Provided records START

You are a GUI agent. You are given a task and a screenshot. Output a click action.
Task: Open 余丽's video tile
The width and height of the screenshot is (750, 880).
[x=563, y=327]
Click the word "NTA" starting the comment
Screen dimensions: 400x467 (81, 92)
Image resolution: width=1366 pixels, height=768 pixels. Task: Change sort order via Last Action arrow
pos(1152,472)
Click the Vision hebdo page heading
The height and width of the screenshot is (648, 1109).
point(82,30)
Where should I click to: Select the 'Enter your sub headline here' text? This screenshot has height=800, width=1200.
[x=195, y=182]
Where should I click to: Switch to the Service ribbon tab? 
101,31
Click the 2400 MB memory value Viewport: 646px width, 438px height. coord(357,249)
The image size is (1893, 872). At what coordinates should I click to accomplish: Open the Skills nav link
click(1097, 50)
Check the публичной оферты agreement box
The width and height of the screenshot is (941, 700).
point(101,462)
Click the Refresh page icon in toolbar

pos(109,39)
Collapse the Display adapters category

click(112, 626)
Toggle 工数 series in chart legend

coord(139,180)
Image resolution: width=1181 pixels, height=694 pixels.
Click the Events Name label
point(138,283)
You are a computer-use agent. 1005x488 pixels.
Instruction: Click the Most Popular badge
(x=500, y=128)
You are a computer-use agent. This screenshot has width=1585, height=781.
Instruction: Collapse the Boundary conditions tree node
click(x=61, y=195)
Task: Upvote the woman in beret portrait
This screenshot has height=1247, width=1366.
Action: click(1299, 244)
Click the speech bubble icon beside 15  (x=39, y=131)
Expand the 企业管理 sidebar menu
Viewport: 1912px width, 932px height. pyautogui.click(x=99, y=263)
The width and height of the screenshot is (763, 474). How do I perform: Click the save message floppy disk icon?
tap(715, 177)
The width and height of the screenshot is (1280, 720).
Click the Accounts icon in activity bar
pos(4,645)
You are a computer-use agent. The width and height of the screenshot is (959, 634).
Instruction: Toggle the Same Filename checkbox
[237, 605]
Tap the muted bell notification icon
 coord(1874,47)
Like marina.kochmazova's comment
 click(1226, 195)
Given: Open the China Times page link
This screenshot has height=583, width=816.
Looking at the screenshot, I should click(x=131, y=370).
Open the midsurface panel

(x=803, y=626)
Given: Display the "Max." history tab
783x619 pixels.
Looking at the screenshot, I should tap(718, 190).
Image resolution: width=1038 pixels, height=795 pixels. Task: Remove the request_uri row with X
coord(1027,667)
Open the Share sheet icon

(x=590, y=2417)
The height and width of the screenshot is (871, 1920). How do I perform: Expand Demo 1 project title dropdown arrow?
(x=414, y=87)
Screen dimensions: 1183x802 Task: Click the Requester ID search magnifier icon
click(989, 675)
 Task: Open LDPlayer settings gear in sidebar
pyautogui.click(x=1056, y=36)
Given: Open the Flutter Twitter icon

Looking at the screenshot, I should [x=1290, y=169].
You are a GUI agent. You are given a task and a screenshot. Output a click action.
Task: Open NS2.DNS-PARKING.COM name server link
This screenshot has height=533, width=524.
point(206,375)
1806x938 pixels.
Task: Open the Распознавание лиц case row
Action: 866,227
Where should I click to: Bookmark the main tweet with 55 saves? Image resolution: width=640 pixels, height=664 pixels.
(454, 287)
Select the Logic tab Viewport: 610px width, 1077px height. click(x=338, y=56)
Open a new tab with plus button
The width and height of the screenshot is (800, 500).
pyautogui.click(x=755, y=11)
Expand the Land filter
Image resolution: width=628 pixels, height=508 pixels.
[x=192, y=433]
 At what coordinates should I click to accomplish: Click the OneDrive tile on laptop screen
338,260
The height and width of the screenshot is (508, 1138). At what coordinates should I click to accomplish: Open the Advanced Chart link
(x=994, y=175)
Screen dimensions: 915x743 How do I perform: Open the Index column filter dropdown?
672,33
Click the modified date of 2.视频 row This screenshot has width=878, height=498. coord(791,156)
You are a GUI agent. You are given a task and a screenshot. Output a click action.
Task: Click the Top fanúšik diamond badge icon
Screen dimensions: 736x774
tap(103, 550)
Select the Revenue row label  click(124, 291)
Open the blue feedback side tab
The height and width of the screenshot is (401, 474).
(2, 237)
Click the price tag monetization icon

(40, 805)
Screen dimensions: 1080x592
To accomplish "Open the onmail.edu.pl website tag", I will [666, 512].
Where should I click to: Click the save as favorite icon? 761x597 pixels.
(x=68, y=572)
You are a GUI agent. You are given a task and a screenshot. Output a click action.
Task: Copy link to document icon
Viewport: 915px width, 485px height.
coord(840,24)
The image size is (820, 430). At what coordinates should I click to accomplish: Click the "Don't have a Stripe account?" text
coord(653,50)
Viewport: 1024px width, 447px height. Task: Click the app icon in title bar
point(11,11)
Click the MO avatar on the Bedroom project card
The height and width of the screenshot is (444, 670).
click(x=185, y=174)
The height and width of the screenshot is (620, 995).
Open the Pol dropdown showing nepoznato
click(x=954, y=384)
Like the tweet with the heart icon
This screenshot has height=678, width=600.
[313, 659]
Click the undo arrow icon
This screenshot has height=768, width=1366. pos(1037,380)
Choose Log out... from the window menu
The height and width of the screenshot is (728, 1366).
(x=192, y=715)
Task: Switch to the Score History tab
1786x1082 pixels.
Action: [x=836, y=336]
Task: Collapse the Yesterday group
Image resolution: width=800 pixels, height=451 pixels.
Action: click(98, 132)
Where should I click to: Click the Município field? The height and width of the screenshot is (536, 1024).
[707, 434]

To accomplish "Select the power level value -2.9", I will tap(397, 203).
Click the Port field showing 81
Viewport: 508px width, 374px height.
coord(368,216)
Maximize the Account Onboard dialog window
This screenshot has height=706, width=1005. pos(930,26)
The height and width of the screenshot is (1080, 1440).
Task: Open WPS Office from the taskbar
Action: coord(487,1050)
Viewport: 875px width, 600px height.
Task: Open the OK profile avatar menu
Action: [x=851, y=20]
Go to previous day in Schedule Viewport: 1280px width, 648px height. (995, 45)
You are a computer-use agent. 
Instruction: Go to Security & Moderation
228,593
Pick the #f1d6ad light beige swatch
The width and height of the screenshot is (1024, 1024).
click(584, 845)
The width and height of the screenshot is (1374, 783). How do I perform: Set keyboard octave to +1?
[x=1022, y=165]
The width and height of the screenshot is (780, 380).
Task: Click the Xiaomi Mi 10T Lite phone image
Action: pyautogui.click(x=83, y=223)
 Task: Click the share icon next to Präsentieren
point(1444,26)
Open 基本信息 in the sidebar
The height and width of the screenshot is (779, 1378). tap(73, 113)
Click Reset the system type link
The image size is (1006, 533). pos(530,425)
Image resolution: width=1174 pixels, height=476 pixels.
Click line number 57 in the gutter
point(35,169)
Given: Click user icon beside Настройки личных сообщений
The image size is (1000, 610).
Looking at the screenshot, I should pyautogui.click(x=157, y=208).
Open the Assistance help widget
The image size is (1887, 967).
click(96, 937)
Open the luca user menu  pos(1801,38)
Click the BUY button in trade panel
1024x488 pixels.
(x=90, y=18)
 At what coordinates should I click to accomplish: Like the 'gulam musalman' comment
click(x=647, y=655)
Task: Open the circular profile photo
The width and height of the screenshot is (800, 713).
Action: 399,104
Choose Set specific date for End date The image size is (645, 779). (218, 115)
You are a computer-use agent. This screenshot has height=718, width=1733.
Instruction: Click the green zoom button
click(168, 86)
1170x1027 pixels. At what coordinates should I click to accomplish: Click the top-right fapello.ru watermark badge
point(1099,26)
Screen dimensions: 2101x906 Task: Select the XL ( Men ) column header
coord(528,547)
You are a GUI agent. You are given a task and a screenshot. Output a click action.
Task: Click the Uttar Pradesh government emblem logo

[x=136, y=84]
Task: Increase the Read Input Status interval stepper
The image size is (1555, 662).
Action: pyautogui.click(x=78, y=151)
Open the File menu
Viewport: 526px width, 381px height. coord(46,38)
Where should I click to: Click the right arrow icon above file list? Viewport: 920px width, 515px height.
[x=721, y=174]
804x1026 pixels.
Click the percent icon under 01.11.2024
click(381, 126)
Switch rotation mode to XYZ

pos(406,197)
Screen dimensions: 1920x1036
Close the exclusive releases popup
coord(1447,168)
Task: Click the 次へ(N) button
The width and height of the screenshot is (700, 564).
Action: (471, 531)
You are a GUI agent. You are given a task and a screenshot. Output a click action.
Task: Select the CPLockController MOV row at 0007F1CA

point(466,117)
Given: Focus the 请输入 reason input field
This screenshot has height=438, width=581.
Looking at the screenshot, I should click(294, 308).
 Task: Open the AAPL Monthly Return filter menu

Provided records END

- _Task requirements_
Return precisely the lines of the records, starting with the line that holds "Task: Select the CPLockController" and ending with the last one.

- _Completed task_
Task: Select the CPLockController MOV row at 0007F1CA

point(466,117)
Given: Focus the 请输入 reason input field
This screenshot has height=438, width=581.
Looking at the screenshot, I should click(294, 308).
 Task: Open the AAPL Monthly Return filter menu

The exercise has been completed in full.